■ Document section ■
☆ ☆ ☆

Hacker News new | ask | show | jobs
by bigiain 226 days ago
> In 2022 the best available models was GPT-3 text-davinci-003 at $60/million input tokens.

>GPT-5 today is $1.25/million input tokens - 48x cheaper for a massively more capable model.

Yes - but.

GPT-5 and all the other modern "reasoning models" and tools burn through way more tokens to answer the same prompts.

As you said:

> We're beginning to find more expensive ways to use the models though. Coding Agents like Claude Code and Codex CLI can churn through tokens.

Right now, it feels that "frontier models" costs to use are staying the same as they've been for the entire ~5 year history of the current LLM/AI industry. But older models these days are comparably effectively free.

I'm wondering when/if there'll be a asymptotic flattening, where new frontier models are insignificantly better that older ones, and running some model off Huggingface on a reasonably specced up Mac Mini or gaming PC will provide AI coding assistance at basically electricity and hardware depreciation prices?

☆ ☆ ☆

■ Information given ■
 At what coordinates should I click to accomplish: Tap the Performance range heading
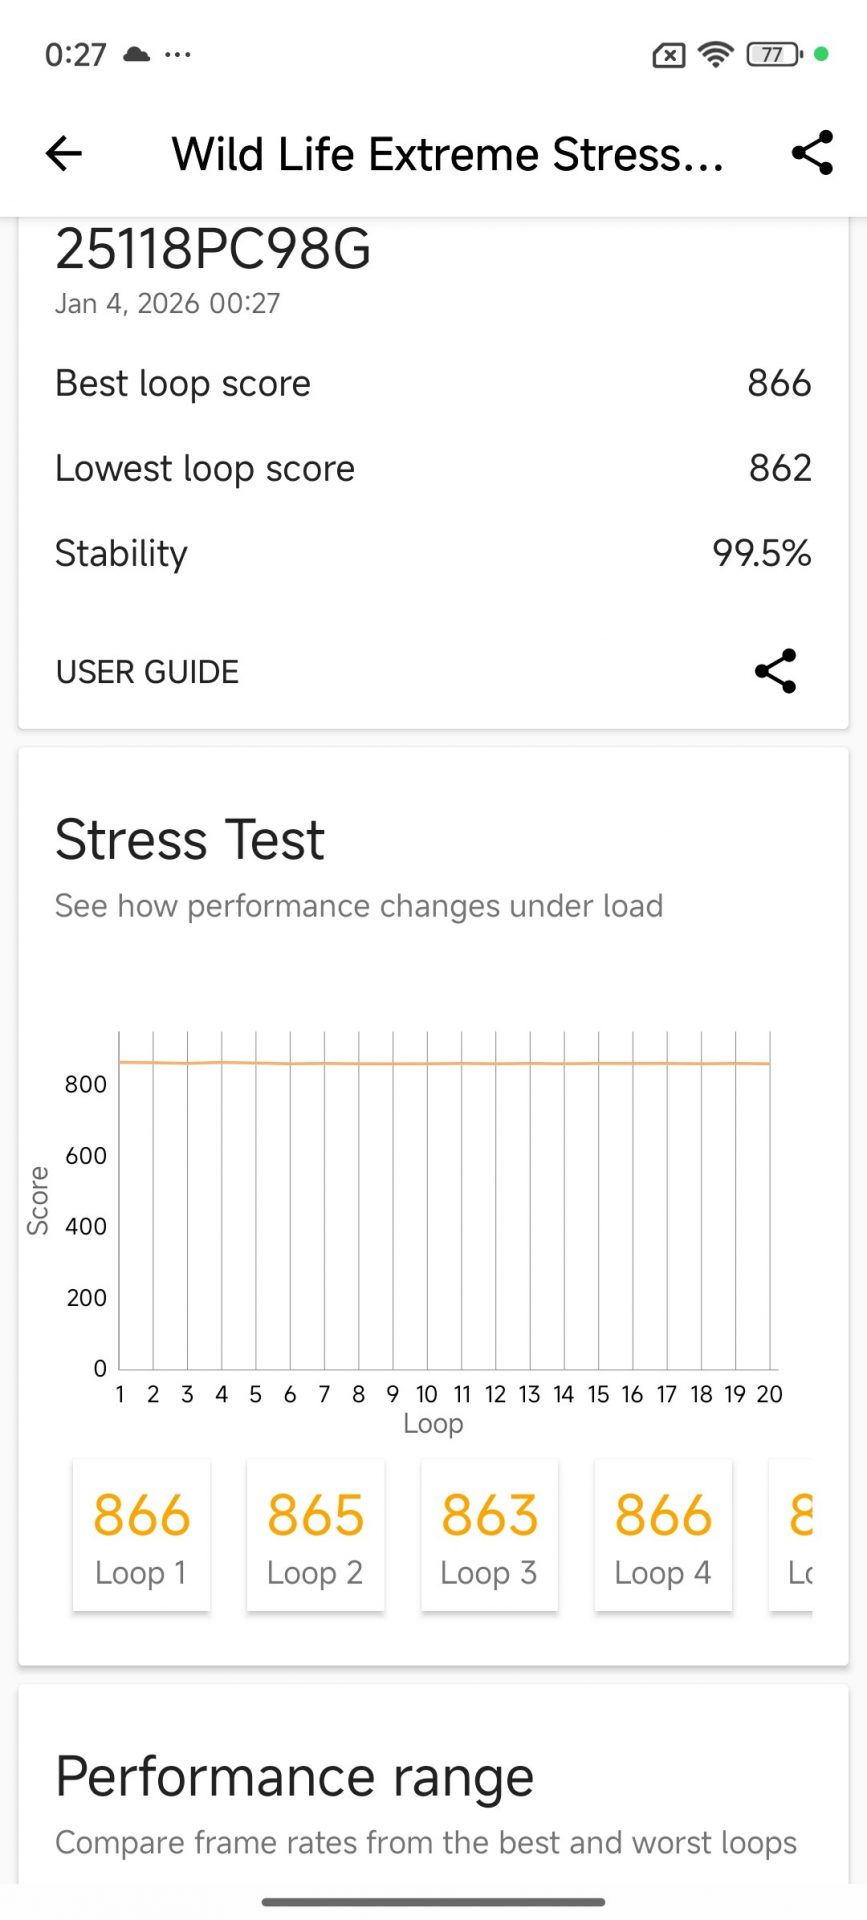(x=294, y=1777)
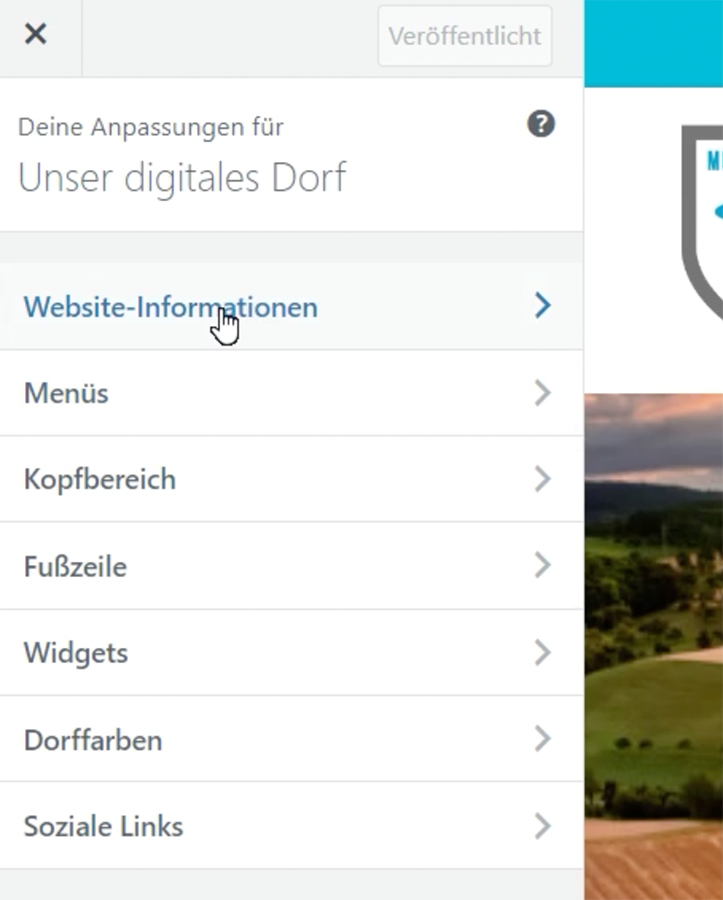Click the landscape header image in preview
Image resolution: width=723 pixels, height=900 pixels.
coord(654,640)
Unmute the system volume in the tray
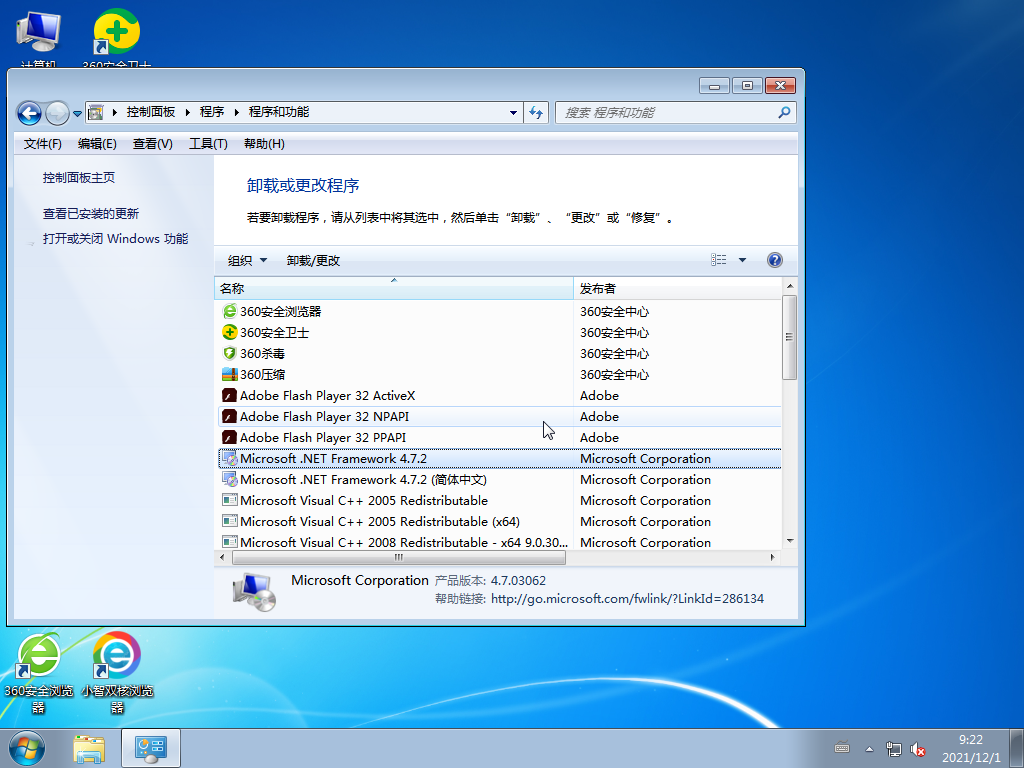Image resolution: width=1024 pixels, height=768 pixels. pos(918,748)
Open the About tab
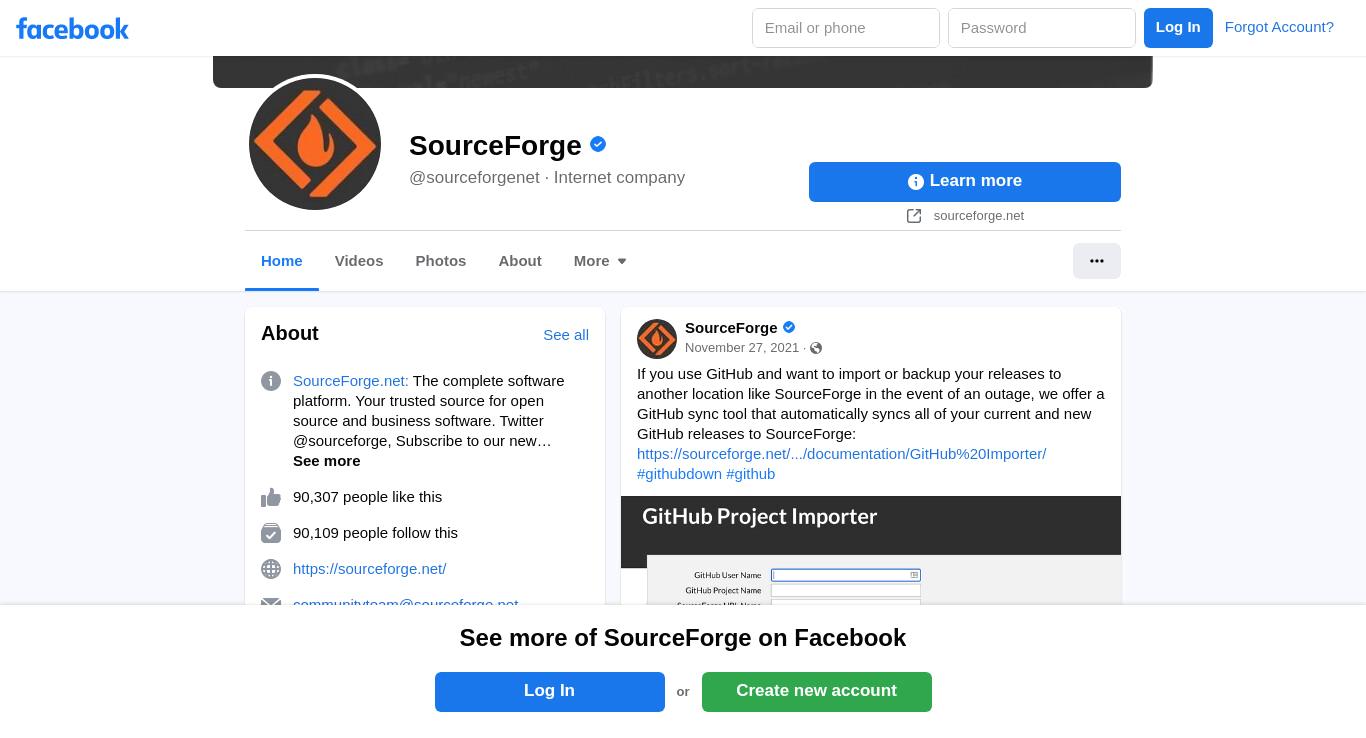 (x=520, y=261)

☆ ☆ ☆

■ Activity list ■
• 1. Name every AI model and coding agent that the Hacker News comment mentions by name.
• 2. Print the portion of the Hacker News comment starting at "I'm wondering when/if" and ending at "hardware depreciation prices?".

■ Task solutions ■
• 1.
- GPT-3 text-davinci-003
- GPT-5
- Claude Code
- Codex CLI

• 2.
I'm wondering when/if there'll be a asymptotic flattening, where new frontier models are insignificantly better that older ones, and running some model off Huggingface on a reasonably specced up Mac Mini or gaming PC will provide AI coding assistance at basically electricity and hardware depreciation prices?